» AIM OF THE EXERCISE
Consider the listing below. Extract exactly the lines from the line containing "Viewport: 1420px width, 701px" to the line containing "Task: Click the notification bell icon", both included.

» RECORDS SUPPLIED
● ● ● ● ●
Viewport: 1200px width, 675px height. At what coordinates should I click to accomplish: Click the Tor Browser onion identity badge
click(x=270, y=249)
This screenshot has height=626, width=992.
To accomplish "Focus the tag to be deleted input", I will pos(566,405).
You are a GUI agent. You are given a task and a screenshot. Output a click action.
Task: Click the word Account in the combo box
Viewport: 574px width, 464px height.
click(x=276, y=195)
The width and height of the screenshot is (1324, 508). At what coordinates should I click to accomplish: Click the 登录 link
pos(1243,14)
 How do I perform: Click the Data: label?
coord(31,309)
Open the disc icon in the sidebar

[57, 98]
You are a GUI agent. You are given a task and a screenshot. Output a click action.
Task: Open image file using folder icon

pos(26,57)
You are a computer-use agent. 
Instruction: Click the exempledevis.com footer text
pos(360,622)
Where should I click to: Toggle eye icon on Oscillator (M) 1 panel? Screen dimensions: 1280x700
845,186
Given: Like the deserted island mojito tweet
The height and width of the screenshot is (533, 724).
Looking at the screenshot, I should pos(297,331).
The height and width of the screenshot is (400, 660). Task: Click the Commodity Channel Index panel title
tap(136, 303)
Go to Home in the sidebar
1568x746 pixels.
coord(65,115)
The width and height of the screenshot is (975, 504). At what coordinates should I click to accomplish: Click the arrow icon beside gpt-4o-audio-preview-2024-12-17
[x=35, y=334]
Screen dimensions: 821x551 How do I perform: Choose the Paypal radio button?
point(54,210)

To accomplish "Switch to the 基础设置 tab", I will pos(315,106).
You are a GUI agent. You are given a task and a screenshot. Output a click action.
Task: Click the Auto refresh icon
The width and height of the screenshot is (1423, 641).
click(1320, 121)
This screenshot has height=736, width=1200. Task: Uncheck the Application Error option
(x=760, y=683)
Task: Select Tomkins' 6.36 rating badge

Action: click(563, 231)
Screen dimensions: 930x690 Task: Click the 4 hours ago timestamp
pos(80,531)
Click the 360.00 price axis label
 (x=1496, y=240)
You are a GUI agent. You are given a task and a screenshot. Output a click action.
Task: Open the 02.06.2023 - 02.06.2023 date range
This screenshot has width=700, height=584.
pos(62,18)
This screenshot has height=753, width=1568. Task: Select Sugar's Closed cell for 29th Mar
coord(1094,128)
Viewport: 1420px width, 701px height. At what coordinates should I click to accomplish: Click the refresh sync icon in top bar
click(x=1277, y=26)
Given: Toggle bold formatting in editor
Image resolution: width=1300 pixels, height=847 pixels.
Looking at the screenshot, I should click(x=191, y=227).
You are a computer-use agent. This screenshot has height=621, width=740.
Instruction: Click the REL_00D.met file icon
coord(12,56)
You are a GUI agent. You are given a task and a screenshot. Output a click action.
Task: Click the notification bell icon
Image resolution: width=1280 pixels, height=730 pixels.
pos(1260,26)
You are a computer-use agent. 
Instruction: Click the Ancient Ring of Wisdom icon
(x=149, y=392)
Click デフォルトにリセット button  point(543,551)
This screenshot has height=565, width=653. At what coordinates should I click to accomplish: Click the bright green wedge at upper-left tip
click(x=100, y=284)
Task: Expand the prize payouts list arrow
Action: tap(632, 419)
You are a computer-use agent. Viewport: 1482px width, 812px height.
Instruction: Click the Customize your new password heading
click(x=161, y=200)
● ● ● ● ●
» RESPONSE FOR THIS EXERCISE
Viewport: 1420px width, 701px height. At what coordinates should I click to accomplish: Click the refresh sync icon in top bar
click(x=1277, y=26)
Given: Toggle bold formatting in editor
Image resolution: width=1300 pixels, height=847 pixels.
Looking at the screenshot, I should click(x=191, y=227).
You are a computer-use agent. This screenshot has height=621, width=740.
Instruction: Click the REL_00D.met file icon
coord(12,56)
You are a GUI agent. You are given a task and a screenshot. Output a click action.
Task: Click the notification bell icon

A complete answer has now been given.